Как правильно реализовать систему блокировки пользователя?

Question

[VadimKholodilo]

Здравствуйте. В своем приложении реализую систему авторизации. После нескольких неудачных попыток входа, пользователь должен быть заблокирован и разблокирован после нескольких часов.
Как сделал это я:
есть таблица пользователей, в которой есть идентификатор, логин, хеш от пароля, соль и другая служебная информация.
Есть таблица, в которую добавляются все неудачные попытки входа. Она имеет следующую структуру: идентификатор пользователя (Внешний ключ на идентификатор в таблице с пользователями), IP, количество неудачных попыток.
Также в этой таблице есть триггер, который срабатывает при вставке и обновлении. Если попыток входа > 5, то пользователь добавляется в таблицу, где находятся все заблокированные пользователи. Эта таблица имеет следующую структуру: идентификатор пользователя (Внешний ключ на таблицу с пользователя), время блокировки (Когда пользователь был заблокирован), время разблокировки (Когда пользователя надо разблокировать).
Есть процедура, которая запускается с помощью планировщика и разблокирует пользователей, у которых время разблокировки пришло.

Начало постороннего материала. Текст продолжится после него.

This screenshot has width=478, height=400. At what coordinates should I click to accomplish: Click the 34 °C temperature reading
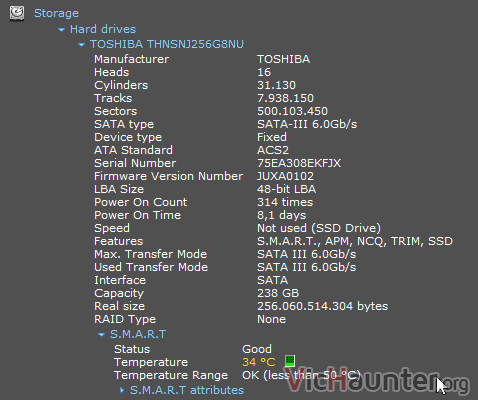[x=259, y=362]
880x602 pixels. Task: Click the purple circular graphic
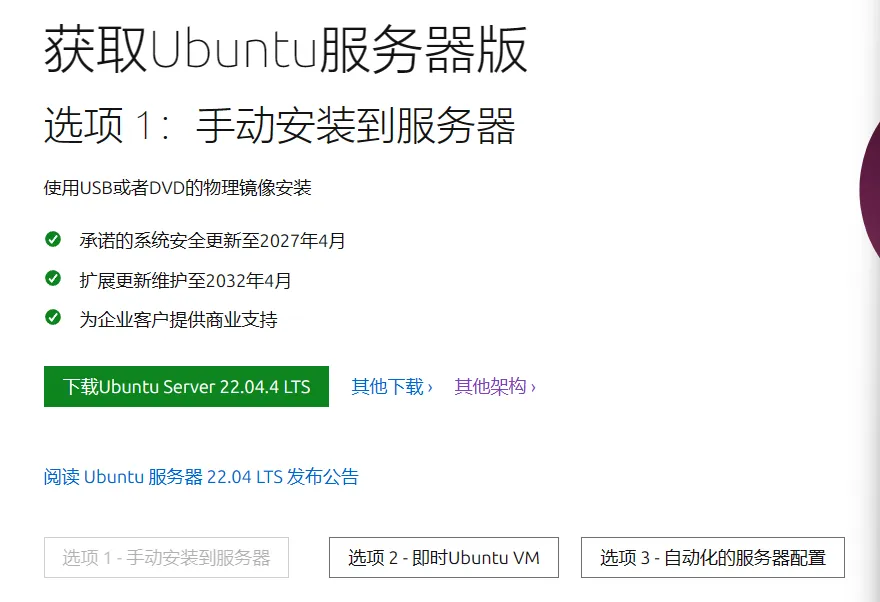point(869,188)
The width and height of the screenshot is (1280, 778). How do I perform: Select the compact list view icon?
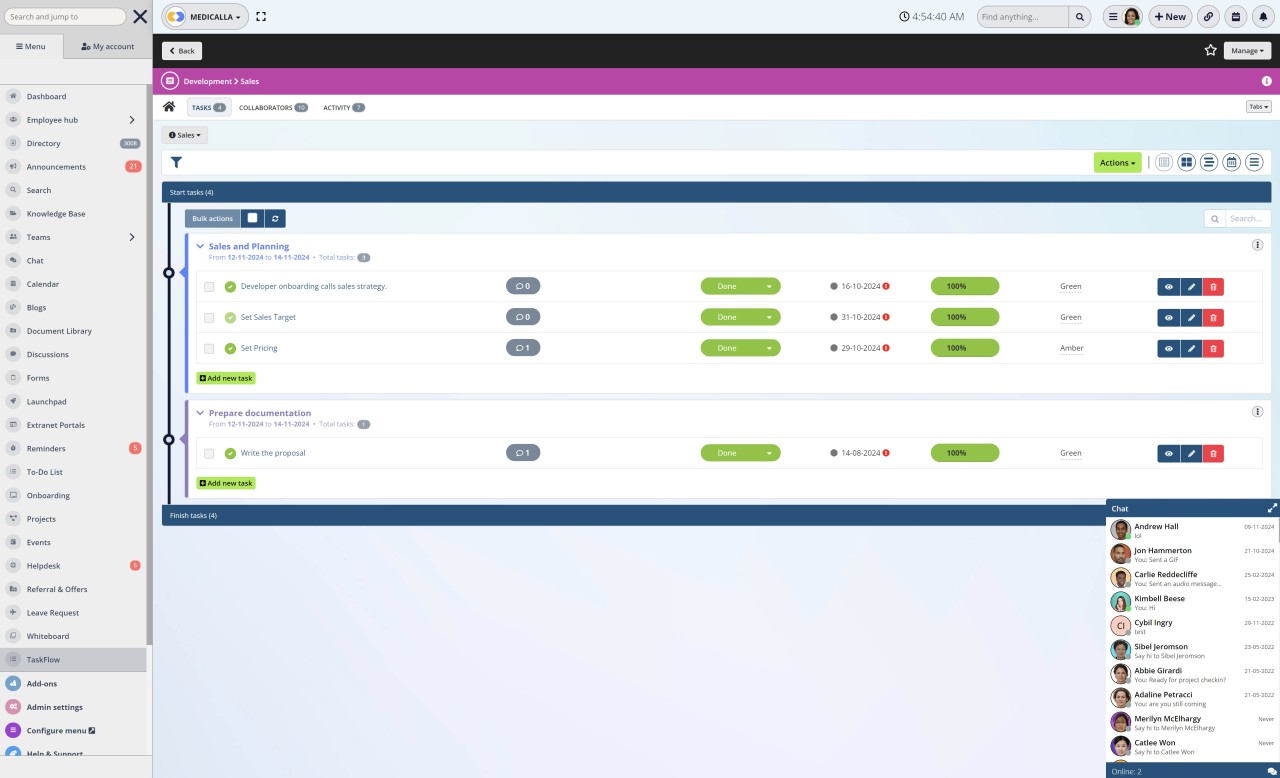pos(1254,161)
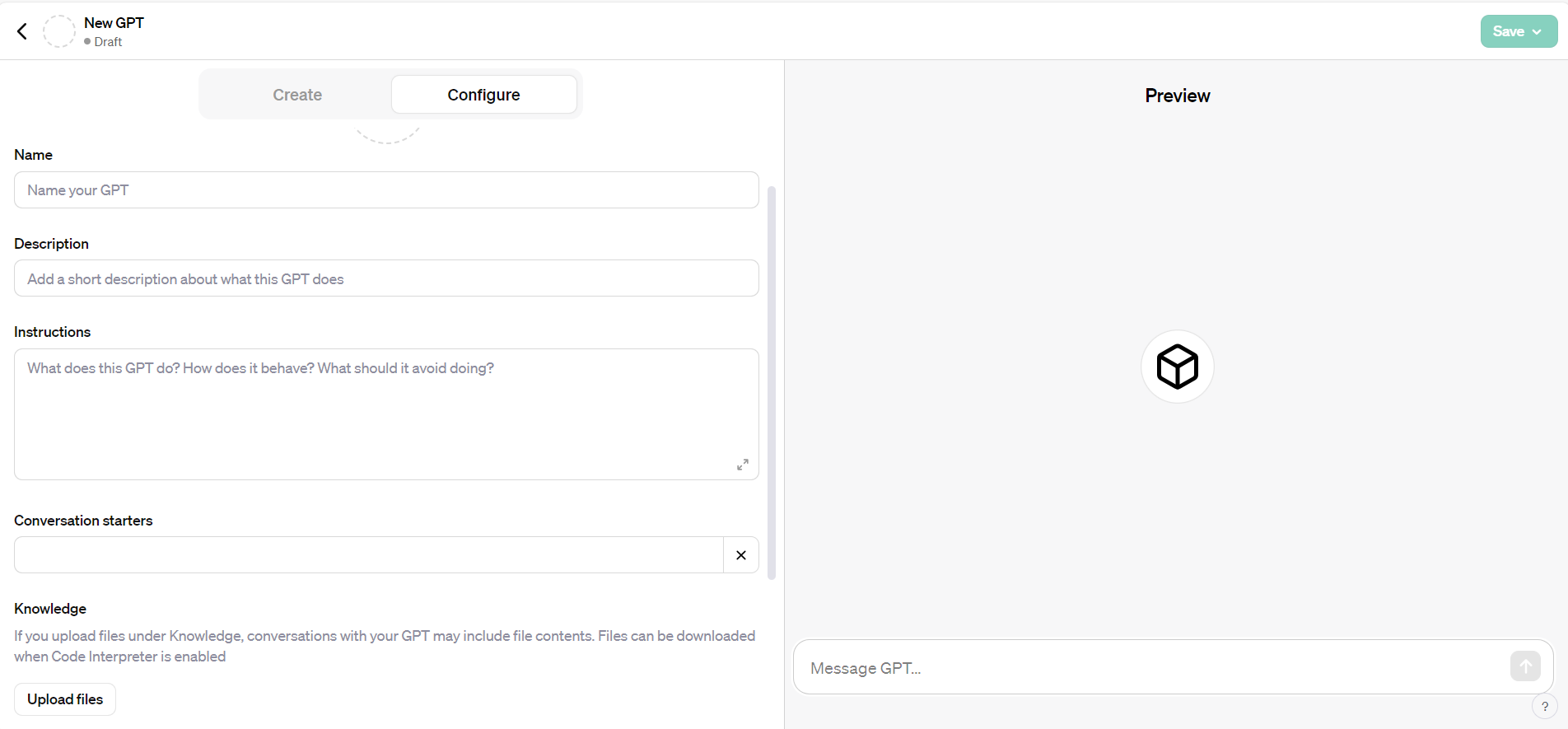The width and height of the screenshot is (1568, 729).
Task: Select the Configure tab
Action: 483,95
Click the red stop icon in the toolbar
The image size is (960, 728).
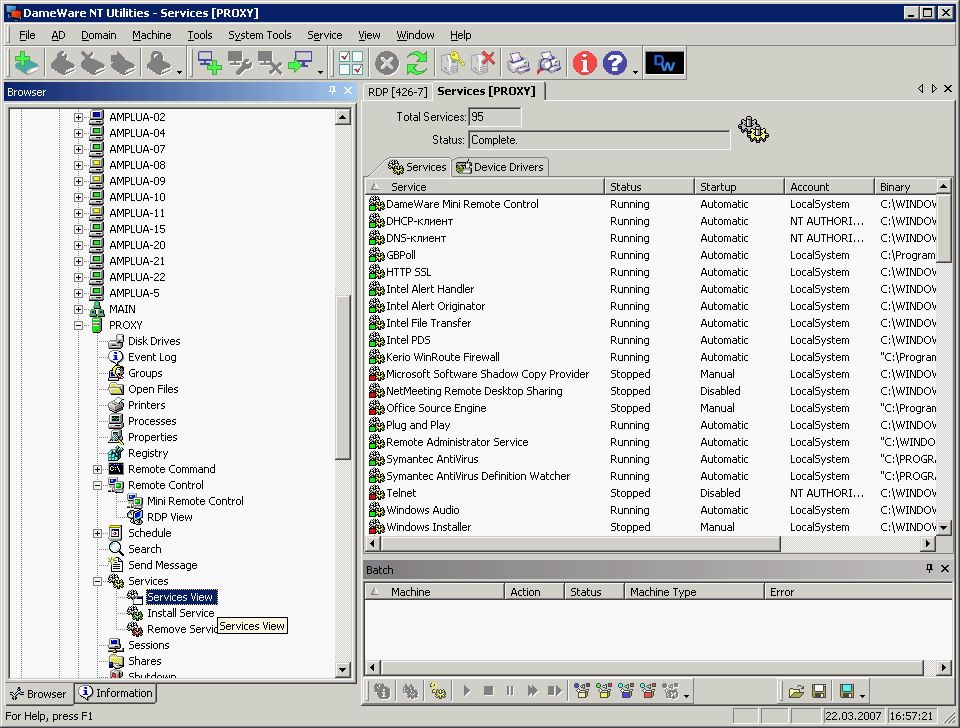(386, 62)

Что можете сказать насчёт моего решения?
П.С. Используется база данных Postgresql.
Да, решение работает, но хотелось бы сделать так, как делать надо, а не что-нибудь, что лишь бы работало.

Comments

[Alex McArrow]

Ваше решение работает.
Алгоритм реализованный вами не только выполняет функцию блокировки но и формирует статистику - что уже больше самой задачи.
Если рассуждать "как правильно" - ИМХО серебряной пули нет.

[Alex McArrow]

Кстати, ваш вариант имеет "задел на будущее".
Если блок проверки основания для блокировки (расчет сколько) вынести в отдельную функцию, а в триггере ее вызывать, это позволить реализовать другие алгоритмы блокировки (функции принятия решения) и дополнительно (или вместо) вызывать их в триггере. Можно даже реализовать целую систему из таких компонентов...
Вот только я думаю Система авторизации и блокировки не весь функционал вашей системы - и есть ли смысл для одной операции строить целую систему?

[Fedor Vlasenko]

то есть запустив брутфорс паролей вашего сервиса я заблокирую мирных пользователей?

[VadimKholodilo]

Alex McArrow, всё верно, это лишь часть большой системы.

[VadimKholodilo]

Fedor Vlasenko, увы, но это лучше, чем если вы подберёте пароли, зайдёте в систему и сделаете что-то от имени этих самых пользователей.

[Василий Назаров]

>> я заблокирую мирных пользователей
> это лучше, чем если вы подберёте пароли
т.е., защищаясь от одной уязвимости, вы внедряете другую, причём такую, которую использовать в разы проще?

[VadimKholodilo]

Василий Назаров, я думал да, базу данных можно положить, но если будут прям реально атаковать, то после блокировки на уровне базы данных, можно заблокировать на уровне firewall.

[ComodoHacker]

Fedor Vlasenko, если раздобудете сначала список логинов.

Answer 1

[ComodoHacker]

Можно обойтись одной таблицей с неудачными попытками. Структура:

• ID пользователя
  
• IP адрес
  
• Дата/время
  

При авторизации делаете запрос за x последние x часов, если неудачных попыток больше y, вычисляете, до какого времени пользователь должен быть заблокирован. Если это время еще не прошло, не пускаете пользователя. Все это можно вычислить в запросе.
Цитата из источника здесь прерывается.